Records for locating displayed items
+---+
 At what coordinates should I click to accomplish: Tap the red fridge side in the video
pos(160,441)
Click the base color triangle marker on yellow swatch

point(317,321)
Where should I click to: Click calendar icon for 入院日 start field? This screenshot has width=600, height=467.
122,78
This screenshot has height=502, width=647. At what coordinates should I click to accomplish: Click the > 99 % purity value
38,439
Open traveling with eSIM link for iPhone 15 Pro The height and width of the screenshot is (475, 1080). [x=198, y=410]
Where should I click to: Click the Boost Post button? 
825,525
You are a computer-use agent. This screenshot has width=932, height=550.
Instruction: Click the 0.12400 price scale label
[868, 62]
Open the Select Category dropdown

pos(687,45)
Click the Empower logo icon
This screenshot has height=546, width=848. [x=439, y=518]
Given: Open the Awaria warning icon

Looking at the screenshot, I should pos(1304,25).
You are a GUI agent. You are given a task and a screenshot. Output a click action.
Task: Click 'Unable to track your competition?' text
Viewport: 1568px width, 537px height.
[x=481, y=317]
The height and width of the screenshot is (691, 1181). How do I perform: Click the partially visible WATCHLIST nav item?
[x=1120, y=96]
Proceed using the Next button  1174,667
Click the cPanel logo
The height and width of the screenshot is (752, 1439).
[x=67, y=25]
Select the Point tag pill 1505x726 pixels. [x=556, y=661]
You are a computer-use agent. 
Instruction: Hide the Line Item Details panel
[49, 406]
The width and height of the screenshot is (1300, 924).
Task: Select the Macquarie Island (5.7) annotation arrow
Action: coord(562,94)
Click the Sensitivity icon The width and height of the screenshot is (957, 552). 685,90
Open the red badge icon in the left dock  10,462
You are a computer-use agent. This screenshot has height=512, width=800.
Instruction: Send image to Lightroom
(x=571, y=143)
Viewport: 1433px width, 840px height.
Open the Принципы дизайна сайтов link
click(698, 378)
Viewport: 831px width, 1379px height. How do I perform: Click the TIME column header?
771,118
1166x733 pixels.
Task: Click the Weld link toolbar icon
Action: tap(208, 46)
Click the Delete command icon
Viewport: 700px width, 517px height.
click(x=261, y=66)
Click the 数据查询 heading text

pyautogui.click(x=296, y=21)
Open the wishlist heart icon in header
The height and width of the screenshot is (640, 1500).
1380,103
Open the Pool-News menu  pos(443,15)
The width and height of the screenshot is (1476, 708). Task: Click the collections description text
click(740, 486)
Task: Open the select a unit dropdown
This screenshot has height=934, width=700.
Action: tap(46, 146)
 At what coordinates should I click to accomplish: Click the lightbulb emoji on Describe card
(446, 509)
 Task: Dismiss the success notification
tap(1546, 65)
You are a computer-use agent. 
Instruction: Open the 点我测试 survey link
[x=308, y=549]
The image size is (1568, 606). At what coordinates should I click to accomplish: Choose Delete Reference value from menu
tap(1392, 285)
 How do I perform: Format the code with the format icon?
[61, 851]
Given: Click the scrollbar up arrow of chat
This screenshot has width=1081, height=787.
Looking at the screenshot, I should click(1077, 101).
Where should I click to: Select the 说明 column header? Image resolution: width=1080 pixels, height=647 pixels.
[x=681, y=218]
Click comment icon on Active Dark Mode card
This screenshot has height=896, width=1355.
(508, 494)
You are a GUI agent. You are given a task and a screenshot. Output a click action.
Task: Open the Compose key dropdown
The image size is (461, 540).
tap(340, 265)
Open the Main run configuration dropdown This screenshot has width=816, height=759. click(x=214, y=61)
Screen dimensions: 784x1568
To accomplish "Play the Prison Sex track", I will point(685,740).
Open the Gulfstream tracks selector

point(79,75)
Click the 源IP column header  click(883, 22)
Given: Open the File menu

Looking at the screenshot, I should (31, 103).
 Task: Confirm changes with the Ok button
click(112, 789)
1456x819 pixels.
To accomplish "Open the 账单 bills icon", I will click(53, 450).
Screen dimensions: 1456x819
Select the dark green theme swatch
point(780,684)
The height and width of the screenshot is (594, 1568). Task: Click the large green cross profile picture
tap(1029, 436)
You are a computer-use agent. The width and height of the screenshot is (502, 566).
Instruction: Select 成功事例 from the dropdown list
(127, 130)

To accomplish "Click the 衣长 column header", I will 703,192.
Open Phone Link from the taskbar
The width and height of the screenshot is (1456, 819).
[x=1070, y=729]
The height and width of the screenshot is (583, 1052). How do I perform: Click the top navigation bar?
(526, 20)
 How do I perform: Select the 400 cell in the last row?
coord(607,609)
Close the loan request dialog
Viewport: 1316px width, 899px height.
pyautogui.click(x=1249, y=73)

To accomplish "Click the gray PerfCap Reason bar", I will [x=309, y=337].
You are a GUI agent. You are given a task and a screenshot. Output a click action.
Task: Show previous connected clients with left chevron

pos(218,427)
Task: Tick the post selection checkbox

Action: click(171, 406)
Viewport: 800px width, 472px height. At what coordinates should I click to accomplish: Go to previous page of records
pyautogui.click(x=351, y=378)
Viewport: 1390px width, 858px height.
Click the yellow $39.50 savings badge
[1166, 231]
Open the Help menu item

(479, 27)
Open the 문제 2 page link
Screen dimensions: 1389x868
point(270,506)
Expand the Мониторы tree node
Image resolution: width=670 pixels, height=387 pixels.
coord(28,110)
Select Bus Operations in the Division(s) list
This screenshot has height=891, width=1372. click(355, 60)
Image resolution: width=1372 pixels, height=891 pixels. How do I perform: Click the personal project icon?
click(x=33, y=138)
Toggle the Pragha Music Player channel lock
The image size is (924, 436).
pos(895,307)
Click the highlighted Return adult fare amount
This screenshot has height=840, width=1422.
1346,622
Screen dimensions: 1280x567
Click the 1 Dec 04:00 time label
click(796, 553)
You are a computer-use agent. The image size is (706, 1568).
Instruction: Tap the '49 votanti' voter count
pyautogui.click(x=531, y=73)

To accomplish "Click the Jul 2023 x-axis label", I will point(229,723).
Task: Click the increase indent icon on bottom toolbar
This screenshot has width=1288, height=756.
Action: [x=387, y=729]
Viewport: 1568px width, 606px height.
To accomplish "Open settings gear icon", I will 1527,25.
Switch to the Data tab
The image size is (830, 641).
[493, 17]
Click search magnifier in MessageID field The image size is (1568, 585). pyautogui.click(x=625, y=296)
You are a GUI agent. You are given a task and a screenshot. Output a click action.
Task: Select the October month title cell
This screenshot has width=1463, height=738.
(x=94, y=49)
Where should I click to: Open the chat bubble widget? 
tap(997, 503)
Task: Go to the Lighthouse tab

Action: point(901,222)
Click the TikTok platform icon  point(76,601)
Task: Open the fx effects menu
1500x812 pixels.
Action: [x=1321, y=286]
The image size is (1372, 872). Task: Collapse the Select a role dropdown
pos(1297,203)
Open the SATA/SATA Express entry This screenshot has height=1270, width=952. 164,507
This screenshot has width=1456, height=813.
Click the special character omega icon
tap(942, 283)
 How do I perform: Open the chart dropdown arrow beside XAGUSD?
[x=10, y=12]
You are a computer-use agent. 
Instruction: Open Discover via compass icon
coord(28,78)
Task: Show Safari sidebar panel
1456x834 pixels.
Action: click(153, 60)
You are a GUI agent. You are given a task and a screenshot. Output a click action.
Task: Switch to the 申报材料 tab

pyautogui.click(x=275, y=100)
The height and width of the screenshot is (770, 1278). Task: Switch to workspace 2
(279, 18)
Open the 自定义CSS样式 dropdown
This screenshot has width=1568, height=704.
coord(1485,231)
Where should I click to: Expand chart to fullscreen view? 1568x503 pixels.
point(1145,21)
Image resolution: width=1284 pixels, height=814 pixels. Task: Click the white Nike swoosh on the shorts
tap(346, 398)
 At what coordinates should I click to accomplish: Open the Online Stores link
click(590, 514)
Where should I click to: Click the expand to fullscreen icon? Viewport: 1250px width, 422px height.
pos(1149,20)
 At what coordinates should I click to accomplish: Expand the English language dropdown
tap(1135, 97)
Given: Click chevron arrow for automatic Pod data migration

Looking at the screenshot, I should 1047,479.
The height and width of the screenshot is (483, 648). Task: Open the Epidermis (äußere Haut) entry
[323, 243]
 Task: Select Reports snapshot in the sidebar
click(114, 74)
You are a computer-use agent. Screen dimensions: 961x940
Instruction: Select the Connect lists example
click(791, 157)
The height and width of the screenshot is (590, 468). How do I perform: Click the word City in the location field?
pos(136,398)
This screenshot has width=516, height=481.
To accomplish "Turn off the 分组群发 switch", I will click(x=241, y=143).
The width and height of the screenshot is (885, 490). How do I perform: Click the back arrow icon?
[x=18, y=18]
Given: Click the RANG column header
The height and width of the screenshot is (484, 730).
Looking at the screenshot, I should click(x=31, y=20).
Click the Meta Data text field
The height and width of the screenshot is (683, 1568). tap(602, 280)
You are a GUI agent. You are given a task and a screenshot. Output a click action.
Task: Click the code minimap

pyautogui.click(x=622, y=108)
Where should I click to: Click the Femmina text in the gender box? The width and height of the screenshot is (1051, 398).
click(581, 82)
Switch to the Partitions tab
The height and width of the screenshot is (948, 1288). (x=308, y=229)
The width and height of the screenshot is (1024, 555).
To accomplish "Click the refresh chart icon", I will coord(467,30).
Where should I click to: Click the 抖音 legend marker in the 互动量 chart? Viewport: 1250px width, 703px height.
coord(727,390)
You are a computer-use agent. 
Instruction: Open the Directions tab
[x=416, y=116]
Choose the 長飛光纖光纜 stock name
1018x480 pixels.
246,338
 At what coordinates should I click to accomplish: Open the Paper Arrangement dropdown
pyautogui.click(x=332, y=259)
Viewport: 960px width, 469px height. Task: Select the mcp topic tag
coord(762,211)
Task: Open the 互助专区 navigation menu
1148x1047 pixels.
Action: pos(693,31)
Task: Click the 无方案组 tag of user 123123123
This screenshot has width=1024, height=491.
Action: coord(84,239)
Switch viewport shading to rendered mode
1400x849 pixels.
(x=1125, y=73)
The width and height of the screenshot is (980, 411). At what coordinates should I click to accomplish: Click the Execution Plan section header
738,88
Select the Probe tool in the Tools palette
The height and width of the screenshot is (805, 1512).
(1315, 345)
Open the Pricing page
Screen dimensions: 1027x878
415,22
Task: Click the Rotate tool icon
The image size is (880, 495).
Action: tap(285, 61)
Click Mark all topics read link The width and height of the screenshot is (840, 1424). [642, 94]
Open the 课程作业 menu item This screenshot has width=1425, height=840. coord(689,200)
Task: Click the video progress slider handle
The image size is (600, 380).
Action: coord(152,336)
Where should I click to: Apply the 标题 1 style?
+---+
Show each line of the records above that contains the word "what".

 At what coordinates should I click to accomplish: Tap the red fridge side in the video
This screenshot has height=502, width=647. At what coordinates should I click to accomplish: Click the > 99 % purity value
 At what coordinates should I click to accomplish: Click the lightbulb emoji on Describe card
The image size is (1568, 606). At what coordinates should I click to accomplish: Choose Delete Reference value from menu
Viewport: 800px width, 472px height. At what coordinates should I click to accomplish: Go to previous page of records
 At what coordinates should I click to accomplish: Open the Online Stores link
 At what coordinates should I click to accomplish: Expand the English language dropdown
 At what coordinates should I click to accomplish: Open the Paper Arrangement dropdown
The width and height of the screenshot is (980, 411). At what coordinates should I click to accomplish: Click the Execution Plan section header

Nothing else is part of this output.